Do I have to keep reviewing the Sherlock Gnomes posters? I can skip these from here on out, yeah? This looks even lazier than most kids movies, which is really saying something.
Hoo boy, good thing I hadn’t declared that Backstabbing for Beginners posters the week’s worst before seeing this one. What is it with the failed comedy ensembles and using that weird blurry Christmas light background? That and super soft focus just make it look cheap. And they came so close to the faces and names matching up but just had to ruin it.
IMDb says: “Explores themes of female empowerment through sex, work, and friendship.”
Aw, dammit. For a second I thought it explored female empowerment through sex work and friendship, but the commas ruined everything.
Diagonal blurs make the poster look fast! They’re going to need that kind of trickery if half the cast is former combat sports heroes over 50.

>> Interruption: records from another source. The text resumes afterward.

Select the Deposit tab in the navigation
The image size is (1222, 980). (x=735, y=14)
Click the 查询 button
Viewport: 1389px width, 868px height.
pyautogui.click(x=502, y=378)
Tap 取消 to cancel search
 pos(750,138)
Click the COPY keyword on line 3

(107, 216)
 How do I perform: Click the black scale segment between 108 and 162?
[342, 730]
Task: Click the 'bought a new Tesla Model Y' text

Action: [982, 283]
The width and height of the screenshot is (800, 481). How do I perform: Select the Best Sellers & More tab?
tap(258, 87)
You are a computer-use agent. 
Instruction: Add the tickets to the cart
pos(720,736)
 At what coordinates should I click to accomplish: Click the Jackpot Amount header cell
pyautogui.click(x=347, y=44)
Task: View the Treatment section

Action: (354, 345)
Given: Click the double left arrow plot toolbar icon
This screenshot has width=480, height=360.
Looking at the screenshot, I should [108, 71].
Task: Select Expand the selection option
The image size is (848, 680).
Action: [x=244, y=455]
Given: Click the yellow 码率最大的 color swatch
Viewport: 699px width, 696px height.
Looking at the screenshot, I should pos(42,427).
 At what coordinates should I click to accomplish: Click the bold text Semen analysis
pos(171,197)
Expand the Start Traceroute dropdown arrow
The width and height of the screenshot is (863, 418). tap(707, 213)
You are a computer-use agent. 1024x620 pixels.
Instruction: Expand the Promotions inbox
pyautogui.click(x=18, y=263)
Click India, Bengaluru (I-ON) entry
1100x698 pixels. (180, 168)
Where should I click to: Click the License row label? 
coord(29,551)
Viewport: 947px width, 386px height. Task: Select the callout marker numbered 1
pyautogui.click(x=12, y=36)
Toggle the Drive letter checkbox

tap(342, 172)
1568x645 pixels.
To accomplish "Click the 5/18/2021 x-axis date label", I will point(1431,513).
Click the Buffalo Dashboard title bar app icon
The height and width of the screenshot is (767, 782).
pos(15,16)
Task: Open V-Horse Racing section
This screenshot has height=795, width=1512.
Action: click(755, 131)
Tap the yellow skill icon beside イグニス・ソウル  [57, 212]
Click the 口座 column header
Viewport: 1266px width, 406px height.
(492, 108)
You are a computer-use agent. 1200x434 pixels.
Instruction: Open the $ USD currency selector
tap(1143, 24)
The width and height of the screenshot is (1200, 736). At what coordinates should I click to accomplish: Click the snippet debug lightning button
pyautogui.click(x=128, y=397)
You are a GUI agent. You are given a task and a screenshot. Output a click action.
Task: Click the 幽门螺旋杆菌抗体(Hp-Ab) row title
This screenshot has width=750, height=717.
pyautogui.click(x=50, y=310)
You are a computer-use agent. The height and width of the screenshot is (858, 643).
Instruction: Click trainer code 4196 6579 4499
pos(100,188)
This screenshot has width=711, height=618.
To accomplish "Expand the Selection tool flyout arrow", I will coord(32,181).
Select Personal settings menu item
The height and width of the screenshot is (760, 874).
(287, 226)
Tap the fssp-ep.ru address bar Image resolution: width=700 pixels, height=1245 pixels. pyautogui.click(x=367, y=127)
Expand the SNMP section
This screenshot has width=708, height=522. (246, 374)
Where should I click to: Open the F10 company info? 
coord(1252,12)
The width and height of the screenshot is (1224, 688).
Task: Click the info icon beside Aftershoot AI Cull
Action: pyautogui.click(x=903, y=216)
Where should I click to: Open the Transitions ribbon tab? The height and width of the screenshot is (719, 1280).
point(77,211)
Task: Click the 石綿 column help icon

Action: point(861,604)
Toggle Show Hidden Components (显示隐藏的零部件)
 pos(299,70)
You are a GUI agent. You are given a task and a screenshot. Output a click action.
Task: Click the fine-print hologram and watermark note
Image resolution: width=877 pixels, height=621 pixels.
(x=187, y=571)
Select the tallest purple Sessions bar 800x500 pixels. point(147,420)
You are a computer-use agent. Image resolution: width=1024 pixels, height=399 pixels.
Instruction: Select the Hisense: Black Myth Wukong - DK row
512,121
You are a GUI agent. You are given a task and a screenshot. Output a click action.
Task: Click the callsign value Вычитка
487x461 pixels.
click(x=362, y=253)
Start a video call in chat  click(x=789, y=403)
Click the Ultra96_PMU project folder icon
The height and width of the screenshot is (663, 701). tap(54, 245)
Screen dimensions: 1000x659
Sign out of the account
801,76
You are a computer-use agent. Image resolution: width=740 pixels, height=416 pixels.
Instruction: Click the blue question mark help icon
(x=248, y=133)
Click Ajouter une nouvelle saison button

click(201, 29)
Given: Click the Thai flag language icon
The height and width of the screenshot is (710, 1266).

I should just give up on the faces matching up with names thing, shouldn’t I. Also, did this movie ever come out? For a film from a guy who’s won a lot of awards starring a bunch of award winners it sure was quiet.
I’m never a huge fan of imagery inside the text, but I have to admit “like a twisted remake of Home Alone on bath salts” is one of the all-time great pull quotes.
Nostalgia! Nostalgia for… smuggling things into prison? That’s what I think of when I see cutouts in books, people smuggling things into prison. Or out of prison. “Nostalgia: You have to cram it up your butt now.”
And here’s a new one for Peter Rabbit, about the rabbit causin’ some hijinks. It’s not great, but at least it doesn’t look like a porno anymore.
Praise God, they lined up the names with the actors. Imagine this with the names swapped and you can understand how annoying those other ones are.
Apparently Red Sparrow is about a ballerina Russian spy. You can tell she’s a spy because of the bangs. Bangs are visual shorthand for “undercover.”
It’s about a blind wrestler, get it? These A Shot in the Dark posters are straightforward and I like that. I appreciate that A Shot in the Dark understands that there’s no value in independent movies playing coy. You don’t get credit for keeping a secret if no one cares to find out.
I still don’t really know what the slenderman is. Do I have to Google it now? Or does that unleash the demon? No thanks, man.
Is there a silhouette inside the question mark whispering in her ear? No? Well, that would’ve been cool.
Yo, what’s with that body? It looks like Ethan Hawke plays a vigilante rock star. He’s going to sing some gypsy rock about LSD and drive the ladies into a frenzy before he kills bad guys.
The film is called “24 Hours To Live,” I probably should’ve mentioned that. I guess it’s like Crank? Didn’t they already make this movie?